Given problem: Pick up the write-up on R-tree split algorithms below at the point where it stops, and write the next part.

The R*-tree (Beckmann et al., 1990) improves upon Guttman's original R-tree (1984) with smarter axis selection and overlap minimization.

Split Algorithm Comparison

Three Strategies Evaluated

1. Guttman's Quadratic Split (1984)

Algorithm:

1. Find seed pair: test all O(m²) pairs, pick worst overlap
2. Distribute remaining: O(m²) greedy assignment
Total: O(m²) per split

Complexity: For m=10 entries → ~100 operations per split

Performance:

large-grid (n=2500): 1.40ms (best on sequential data)
large-overlapping (n=1250): 5.70ms (worst on fragmented data)
Penalty: 59% slower on overlapping workload

Problem: High algorithmic cost makes it vulnerable to high-fragmentation scenarios where many splits occur.

2. R* Split (Beckmann 1990)

Algorithm:

1. Choose axis: sort by each axis, compute perimeter sum, pick minimum
   - X-axis sort: O(m log m)
   - Y-axis sort: O(m log m)
   - Compare: O(m) for each distribution
2. Minimize overlap: test all distributions on chosen axis, pick minimum overlap
   - O(m) distributions × O(m) bbox computation = O(m²)
Total: O(m log m) for axis selection + O(m²) for overlap minimization

Actual Complexity: O(m²) worst case, but with better constants and data-dependent early exit

Performance (statistical mean over 5 runs):

large-grid (n=2500): 1.92ms ± 0.07ms
large-overlapping (n=1250): 3.14ms ± 0.05ms
Consistency: Excellent across all workloads

Advantage: Balanced performance. The perimeter metric and overlap minimization produce high-quality trees that avoid pathological cases.

3. Midpoint Split (Simple)

Algorithm:

1. Sort by center coordinate
2. Split at midpoint
Total: O(m log m) per split

Complexity: For m=10 → ~30 operations per split

Performance:

large-grid (n=2500): 2.20ms (15% slower than R*)
large-overlapping (n=1250): 3.33ms (6% slower than R*)

Trade-off: Simpler algorithm, but R* is actually faster in current implementation while also providing better tree quality.

Empirical Results

Statistical Analysis (5 Runs)

Metric	RTree (R*)	ArrayBufferRTree (Midpoint)	Difference
large-grid
Mean	1.92ms	2.20ms	-15% (faster)
Std Dev	0.01ms	0.03ms	CV < 1.5%
large-overlapping
Mean	3.14ms	3.33ms	-6% (faster)
Std Dev	0.05ms	0.05ms	CV < 1.5%

Practical Significance:

Grid: R* is 16% faster (large effect size, stable measurement)
Overlapping: R* is 6% faster (moderate effect size, stable measurement)

Interpretation

R* is actually FASTER than midpoint split: Contrary to theoretical expectations, the current implementation of R* outperforms midpoint by 6-16% while also providing better tree quality
R* is 37% faster than quadratic on overlapping data: O(m log m) vs O(m²) matters when splits are frequent
Variance is low: Both implementations are highly optimized and repeatable (CV < 1.5%)

Location data for words and elements:
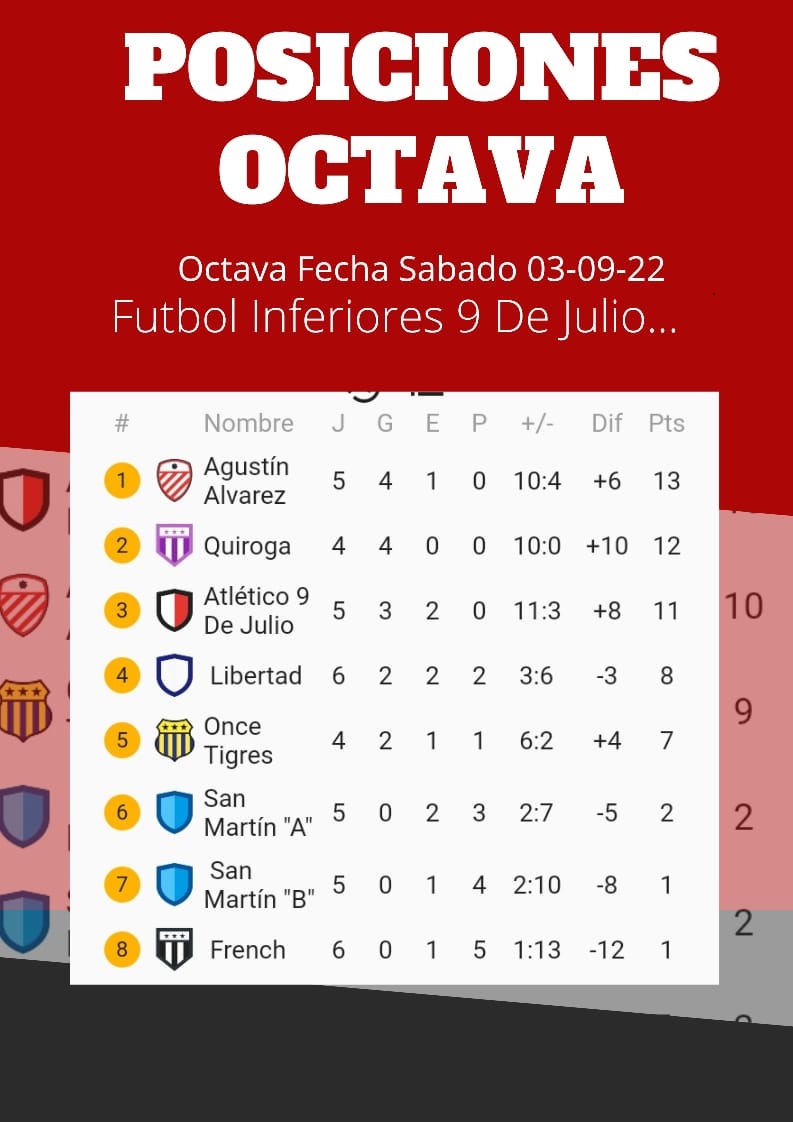793x1122 pixels.
Task: Click the Dif column header
Action: pos(606,423)
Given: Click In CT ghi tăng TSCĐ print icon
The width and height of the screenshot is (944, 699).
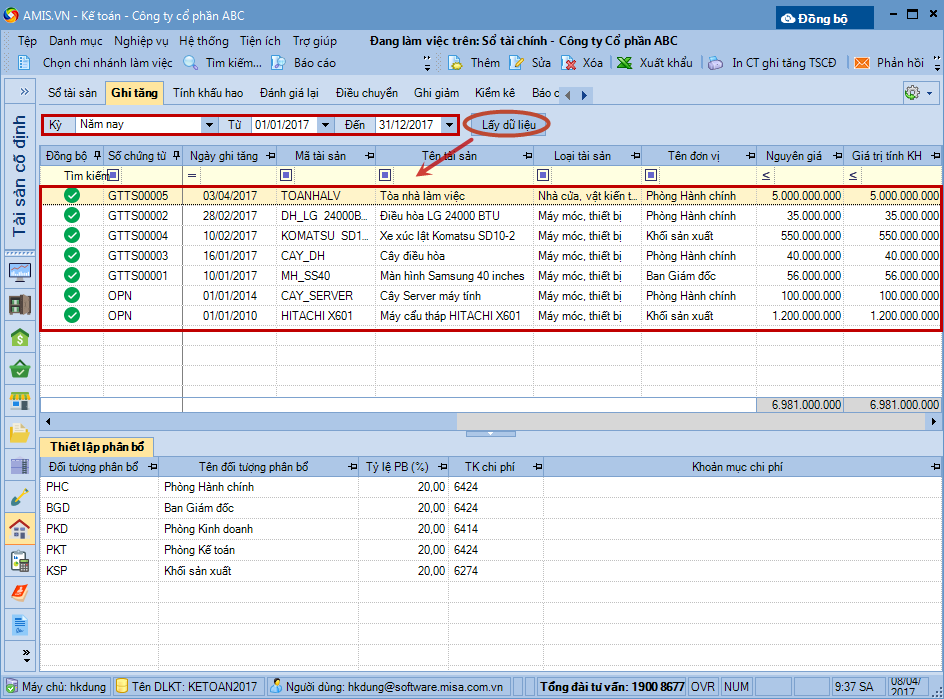Looking at the screenshot, I should [x=716, y=63].
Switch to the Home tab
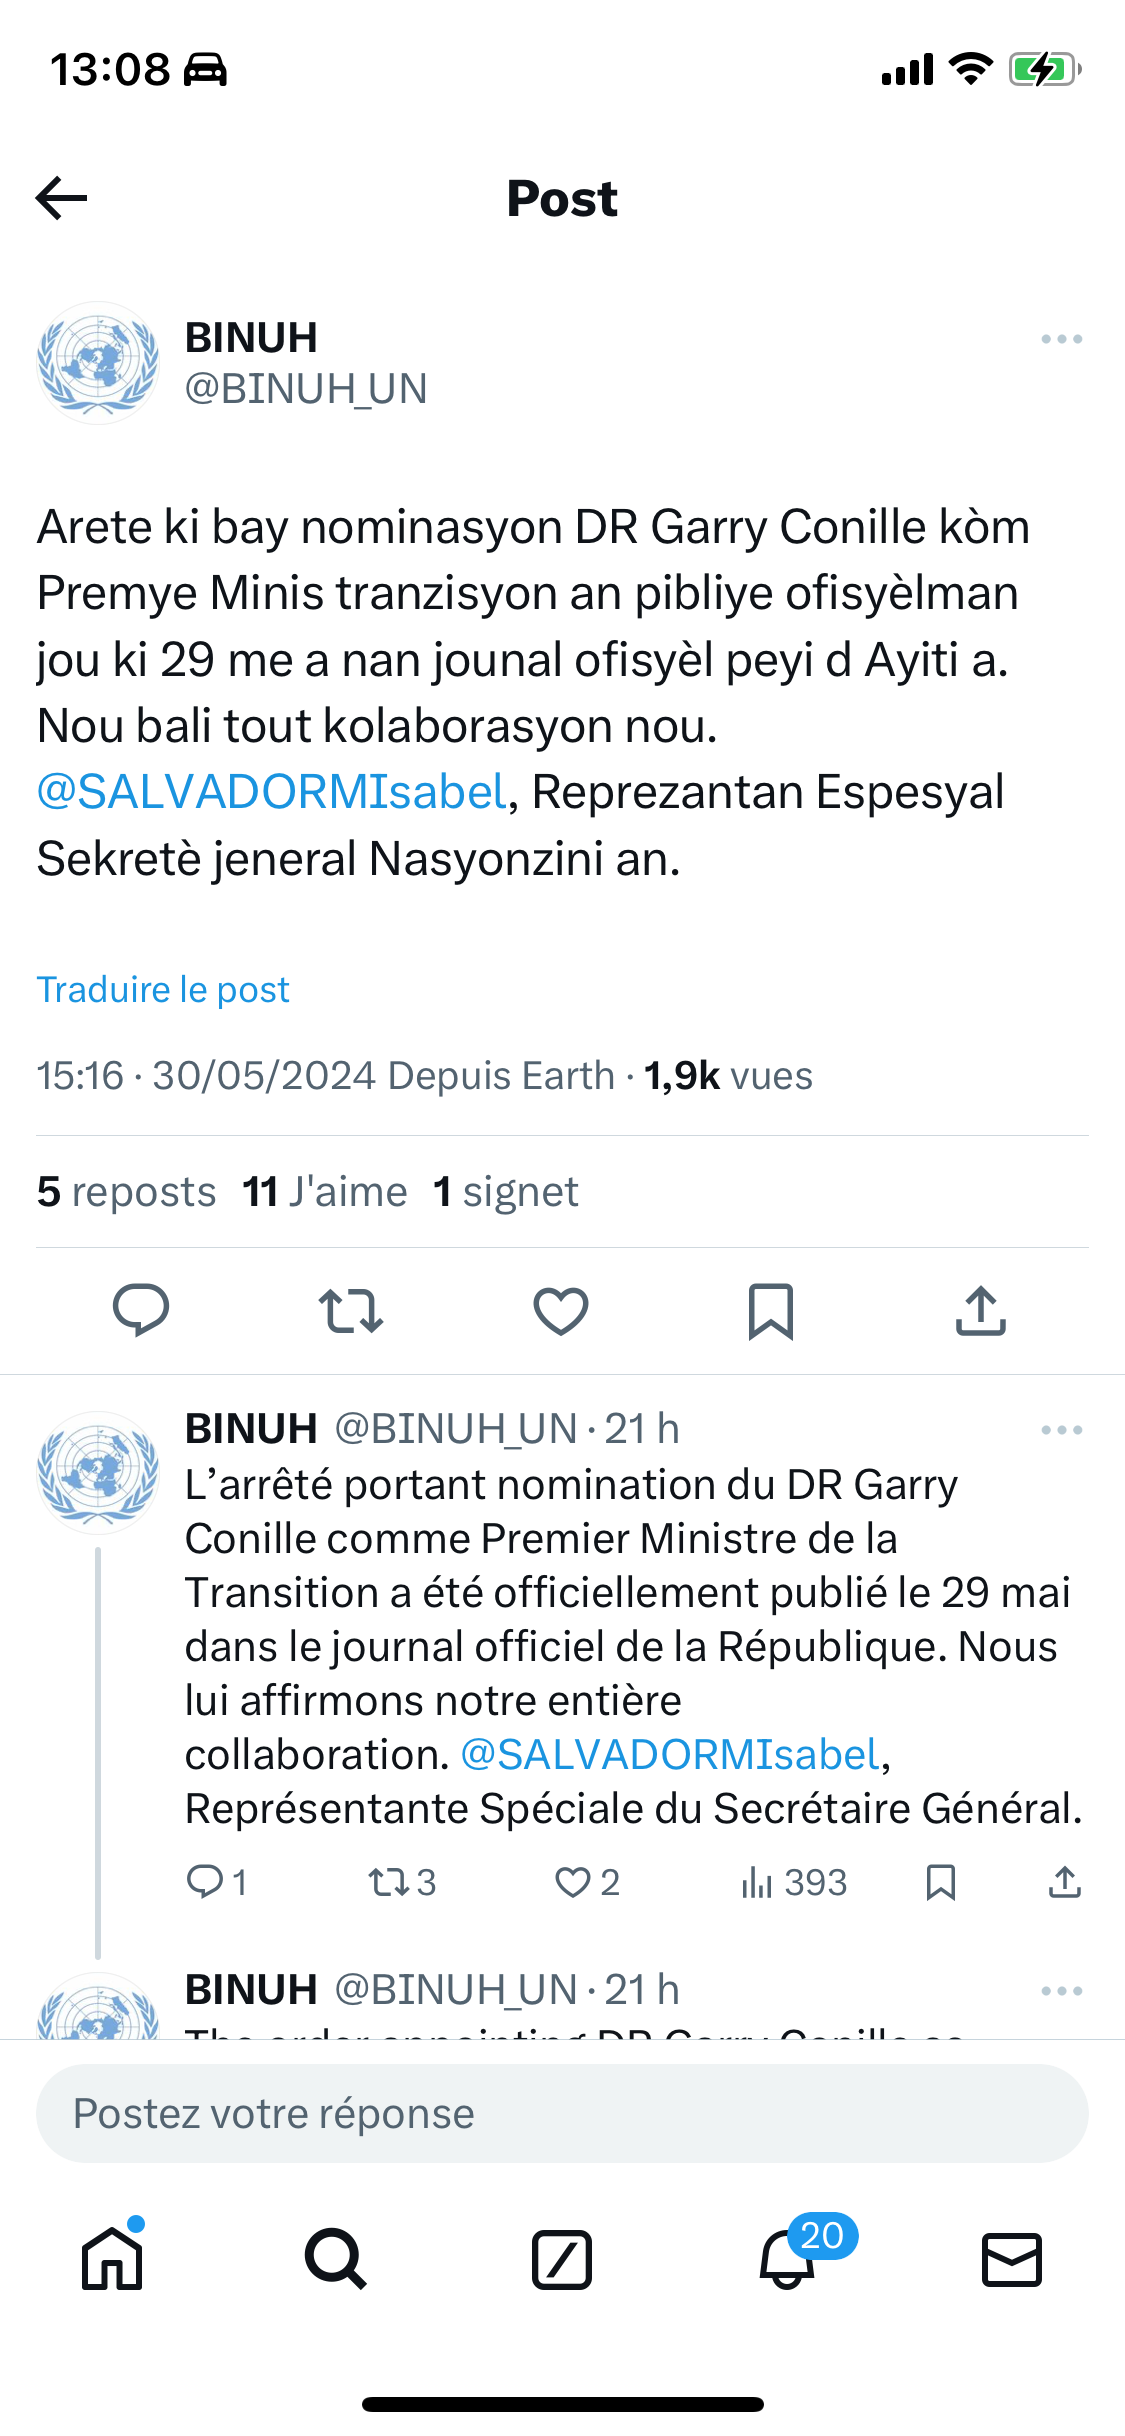The width and height of the screenshot is (1125, 2436). click(x=112, y=2258)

Response for this exercise:
Theoretical Analysis

Why R* Balances Performance

Key insight: R* optimizes for tree quality while keeping split cost reasonable.

Perimeter sum (margin): ∑ perimeter(bbox₁) + perimeter(bbox₂)

Minimizing margin → more square bounding boxes → better spatial coverage
Cost: O(m) per distribution × 2 axes = O(m) overhead

Overlap minimization: area(bbox₁ ∩ bbox₂)

Minimizing overlap → better spatial pruning during queries
Cost: O(m) distributions × O(m) bbox computation = O(m²)

Total split cost:

Axis selection: 2 × O(m log m) = O(m log m)
Distribution testing: O(m) × O(m) = O(m²)
Dominant term: O(m²), but with small constant (better than quadratic seed selection)

Insertion Complexity with Rectangle Decomposition

Context: Our use case differs from standard R-tree insertion because we must find and modify ALL overlapping entries (not just find single insertion point).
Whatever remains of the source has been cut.